====== EXTRAIT DU DOCUMENT ======
Ami de Pasdeloup, de Litolff, de Wagner, qui vint se reposer chez lui à Epernay et y composa certaines de ses oeuvres, le comte Paul Chandon de Briailles, né en 1821, avait traité sa première affaire avec la maison Cavaillé-Coll en 1867 lors de l'achat de l'orgue de choeur de la paroisse Notre-Dame d'Épernay, dont il était membre du conseil de fabrique. L'année suivante, il passa commande, pour la même église, d'un grand orgue de 34 jeux, en prêtant la somme nécessaire à cette acquisition, qu'il finit par donner à la fabrique en 1880. Auparavant, il avait déjà financé, en 1847, la restauration de l'instrument d'Hautvillers, dont il était titulaire, et dont il payera à nouveau le relevage en 1892. Paul Chandon de Briailles attendit 1889 pour faire placer un orgue de Cavaillé-Coll, alimenté par une soufflerie électrique, dans son salon de musique d'Épernay ; avant cette date, il n'avait jamais voulu avoir d'orgue chez lui, ne pouvant souffrir l'idée du souffleur derrière son dos (SM 517). Puis il offrit encore deux orgues de Cavaillé-Coll, l'un en 1891 pour l'église du Sacré-Cœur de Montmartre, et l'autre en 1892 pour la chapelle du prieuré de Binson.
====== MATÉRIEL DE L'EXERCICE ======
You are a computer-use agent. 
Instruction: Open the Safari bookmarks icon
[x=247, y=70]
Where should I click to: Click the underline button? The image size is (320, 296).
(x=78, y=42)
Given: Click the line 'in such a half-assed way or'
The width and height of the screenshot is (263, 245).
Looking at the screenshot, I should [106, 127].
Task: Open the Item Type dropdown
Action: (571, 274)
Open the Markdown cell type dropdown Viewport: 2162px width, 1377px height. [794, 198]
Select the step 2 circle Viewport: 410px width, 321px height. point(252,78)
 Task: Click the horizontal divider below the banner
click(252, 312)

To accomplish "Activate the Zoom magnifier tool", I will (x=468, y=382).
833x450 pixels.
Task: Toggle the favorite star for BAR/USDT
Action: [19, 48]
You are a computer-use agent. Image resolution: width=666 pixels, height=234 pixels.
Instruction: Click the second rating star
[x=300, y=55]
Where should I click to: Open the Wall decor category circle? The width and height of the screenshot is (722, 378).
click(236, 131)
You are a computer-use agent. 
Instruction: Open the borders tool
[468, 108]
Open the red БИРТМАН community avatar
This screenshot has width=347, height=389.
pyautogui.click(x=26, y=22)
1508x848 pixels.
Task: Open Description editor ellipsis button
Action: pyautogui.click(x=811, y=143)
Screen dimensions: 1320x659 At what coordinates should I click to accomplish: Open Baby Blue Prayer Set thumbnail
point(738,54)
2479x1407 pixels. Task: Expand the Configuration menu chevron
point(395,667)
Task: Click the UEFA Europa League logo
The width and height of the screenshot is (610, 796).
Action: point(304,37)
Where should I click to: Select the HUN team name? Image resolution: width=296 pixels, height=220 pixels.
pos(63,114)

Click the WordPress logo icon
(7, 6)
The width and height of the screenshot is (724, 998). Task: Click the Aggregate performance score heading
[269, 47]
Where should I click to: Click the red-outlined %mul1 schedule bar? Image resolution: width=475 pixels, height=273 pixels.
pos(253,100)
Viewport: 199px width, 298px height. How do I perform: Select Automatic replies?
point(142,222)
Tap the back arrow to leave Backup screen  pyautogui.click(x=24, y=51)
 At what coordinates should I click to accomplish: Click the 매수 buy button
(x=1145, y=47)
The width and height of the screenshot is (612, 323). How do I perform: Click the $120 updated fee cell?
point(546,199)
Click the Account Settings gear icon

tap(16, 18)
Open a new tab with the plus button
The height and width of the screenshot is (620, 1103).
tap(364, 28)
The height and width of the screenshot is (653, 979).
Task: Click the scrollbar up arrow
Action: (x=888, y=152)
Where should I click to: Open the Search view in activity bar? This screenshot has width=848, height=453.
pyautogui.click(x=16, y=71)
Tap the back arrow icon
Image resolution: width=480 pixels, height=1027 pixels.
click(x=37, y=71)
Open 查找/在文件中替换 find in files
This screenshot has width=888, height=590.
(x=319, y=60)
======
ÉNONCÉ A
Traduisez en anglais la phrase suivante de l'extrait sur le comte Paul Chandon de Briailles : « L'année suivante, il passa commande, pour la même église, d'un grand orgue de 34 jeux, en prêtant la somme nécessaire à cette acquisition, qu'il finit par donner à la fabrique en 1880. »
ÉNONCÉ B
Convertissez en liste numérotée les lignes du listing, de celle qui contient « At what coordinates should I click to accomplish: Click » jusqu'à la fin du listing, sans reprendre les lignes vides.
L'extrait et le listing n'ont aucun rapport entre eux.

RÉPONSE CORRECTE A
The following year, he placed an order, for the same church, for a large organ of 34 stops, lending the sum needed for this purchase, which he eventually gave to the church council in 1880.

RÉPONSE CORRECTE B
1.  At what coordinates should I click to accomplish: Click the 매수 buy button
2. (x=1145, y=47)
3. The width and height of the screenshot is (612, 323). How do I perform: Click the $120 updated fee cell?
4. point(546,199)
5. Click the Account Settings gear icon
6. tap(16, 18)
7. Open a new tab with the plus button
8. The height and width of the screenshot is (620, 1103).
9. tap(364, 28)
10. The height and width of the screenshot is (653, 979).
11. Task: Click the scrollbar up arrow
12. Action: (x=888, y=152)
13. Where should I click to: Open the Search view in activity bar? This screenshot has width=848, height=453.
14. pyautogui.click(x=16, y=71)
15. Tap the back arrow icon
16. Image resolution: width=480 pixels, height=1027 pixels.
17. click(x=37, y=71)
18. Open 查找/在文件中替换 find in files
19. This screenshot has width=888, height=590.
20. (x=319, y=60)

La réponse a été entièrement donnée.